● Task prompt:
Look below for the line with "Click the divider line under 后台登录 header". Retype it and every line after it to the end, exactly, but leave out the pictures.

● Entries shown:
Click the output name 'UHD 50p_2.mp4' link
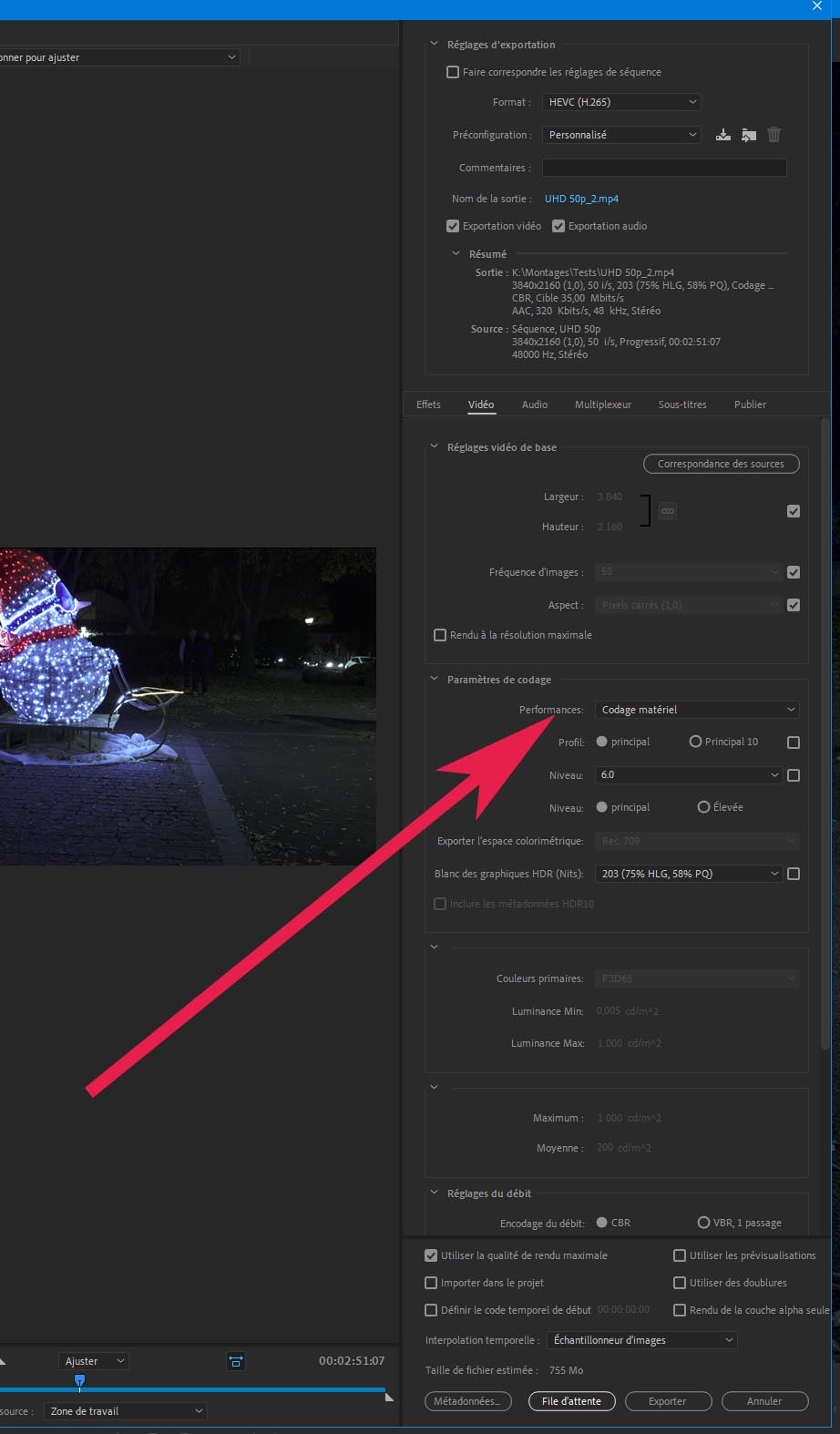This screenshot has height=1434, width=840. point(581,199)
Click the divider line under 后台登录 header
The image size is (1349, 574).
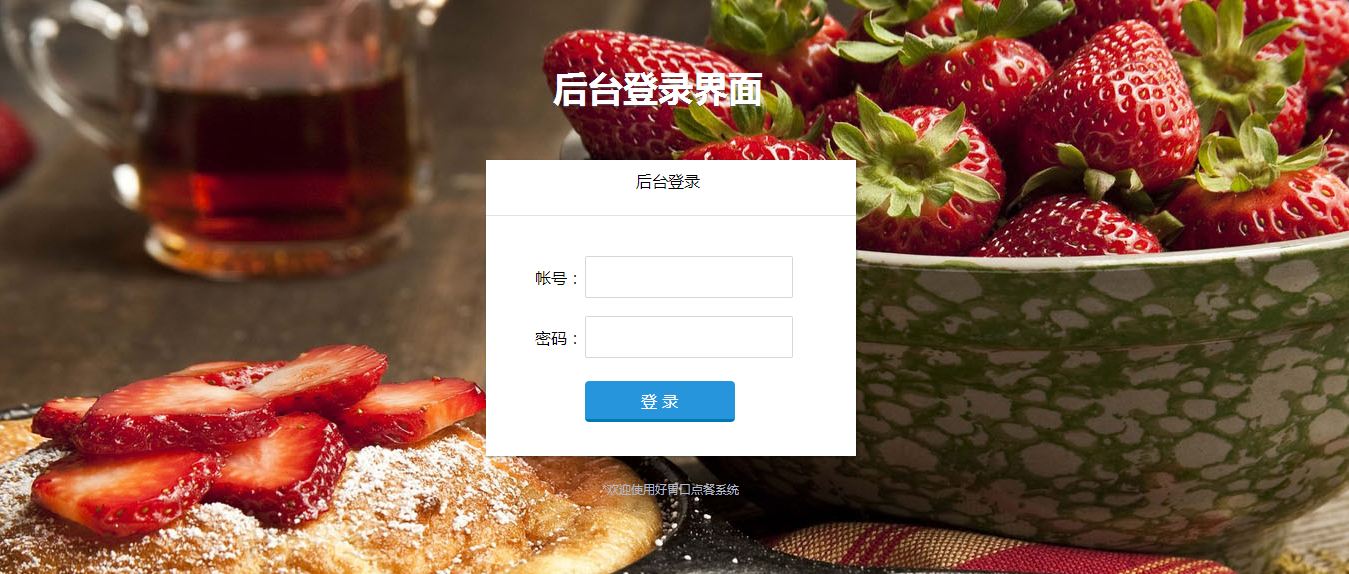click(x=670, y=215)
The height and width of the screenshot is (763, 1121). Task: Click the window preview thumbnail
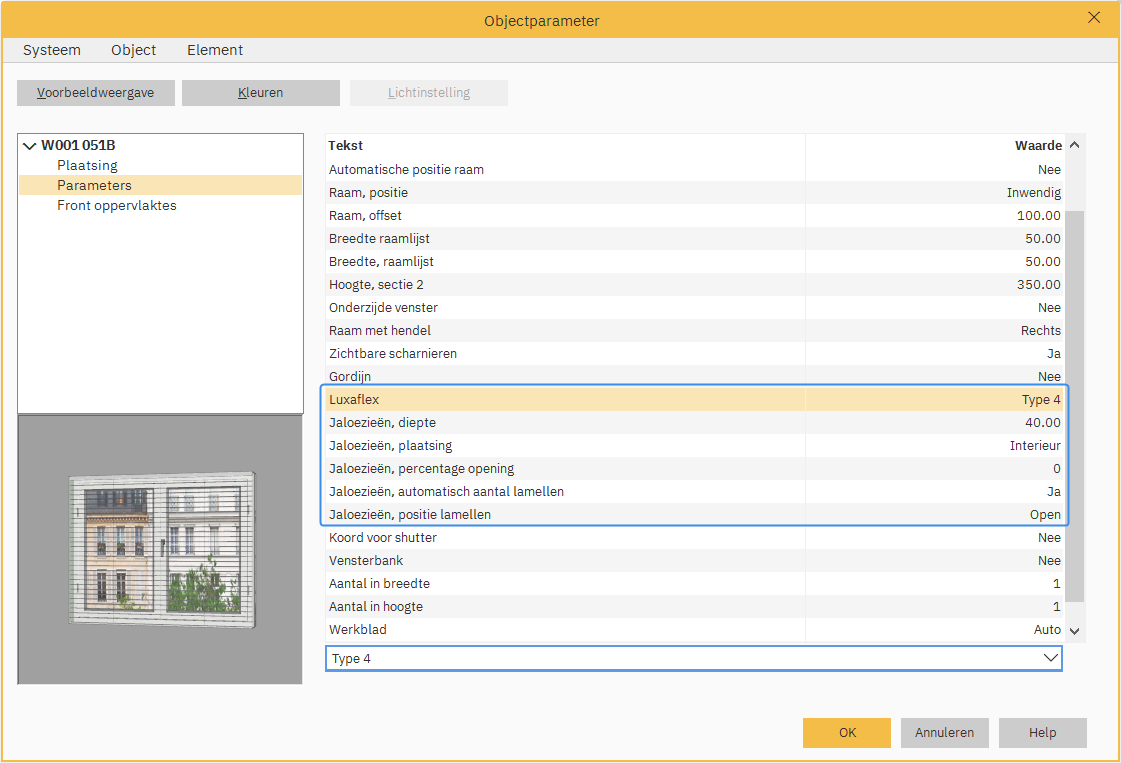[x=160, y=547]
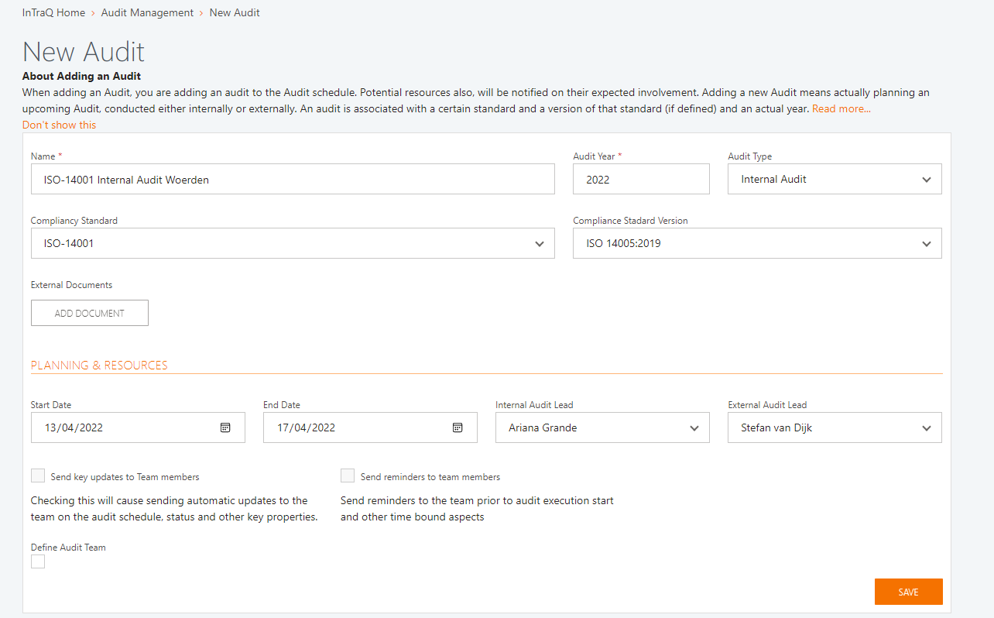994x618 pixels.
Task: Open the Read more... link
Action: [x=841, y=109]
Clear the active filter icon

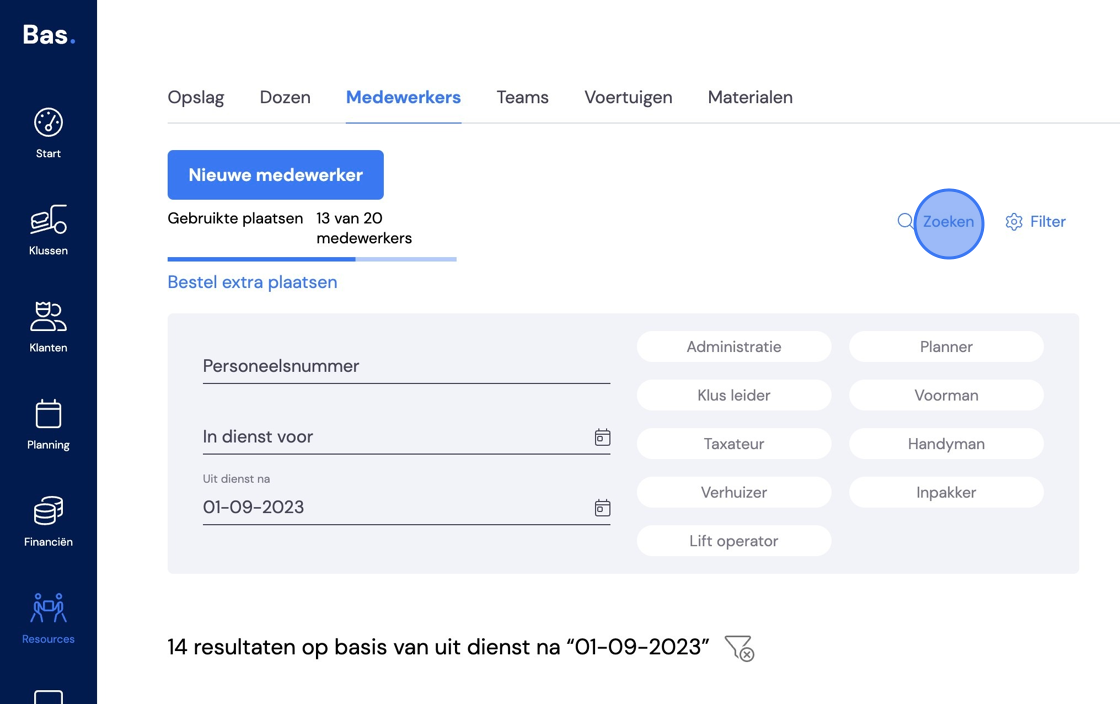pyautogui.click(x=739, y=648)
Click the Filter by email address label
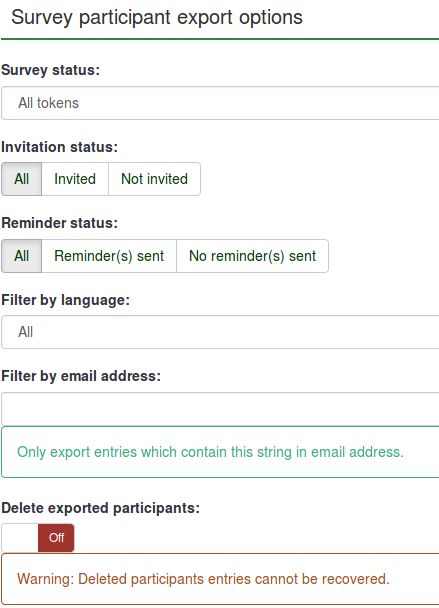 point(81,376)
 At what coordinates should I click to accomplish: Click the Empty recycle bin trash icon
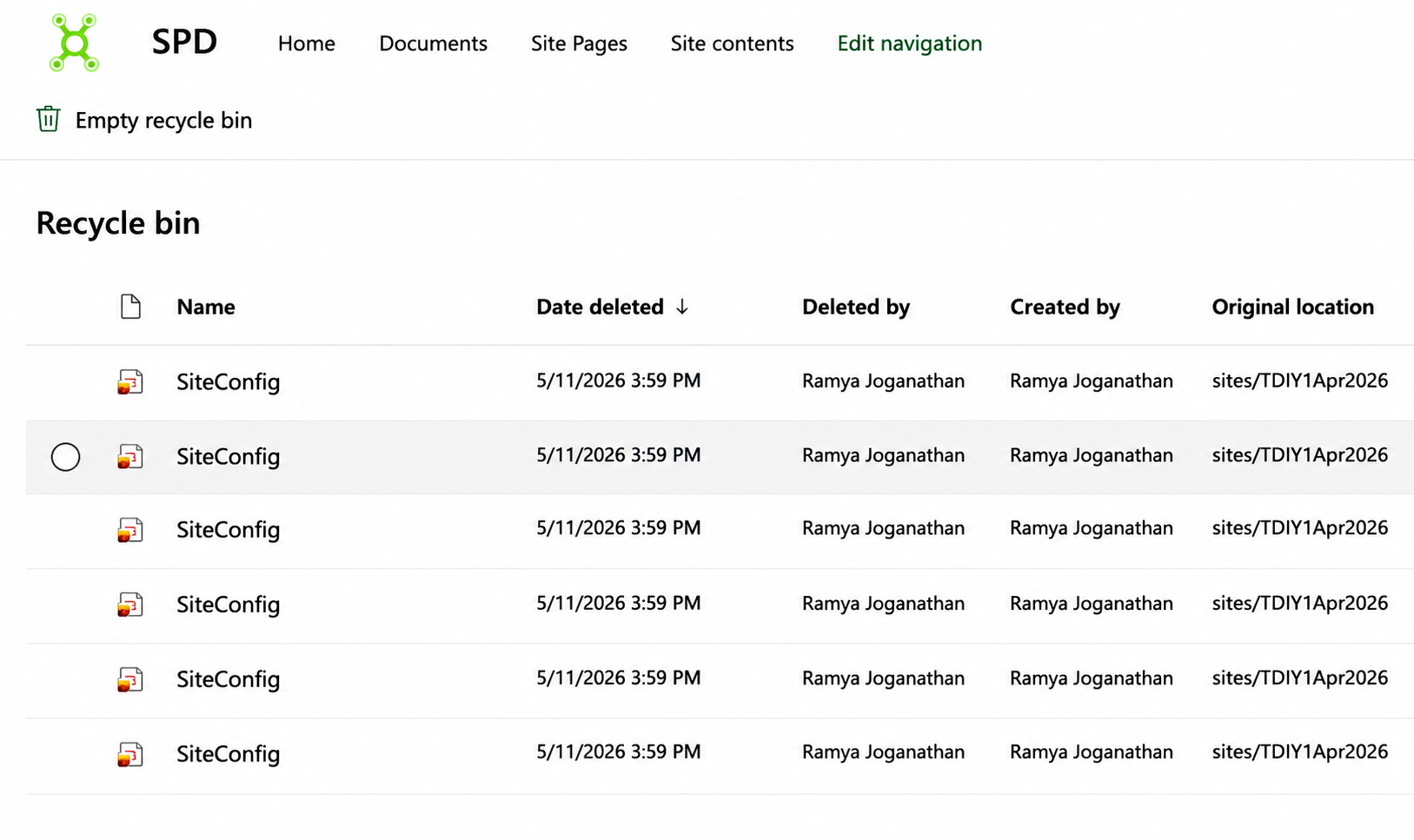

● Task solution:
Click the divider line under 后台登录 header
The image size is (1349, 574).
click(x=670, y=215)
The height and width of the screenshot is (763, 1121). Task: Click the window preview thumbnail
[x=160, y=547]
994x618 pixels.
Task: Open the Read more... link
Action: [x=841, y=109]
Clear the active filter icon

pyautogui.click(x=739, y=648)
Click the Filter by email address label
 point(81,376)
 At what coordinates should I click to accomplish: Click the Empty recycle bin trash icon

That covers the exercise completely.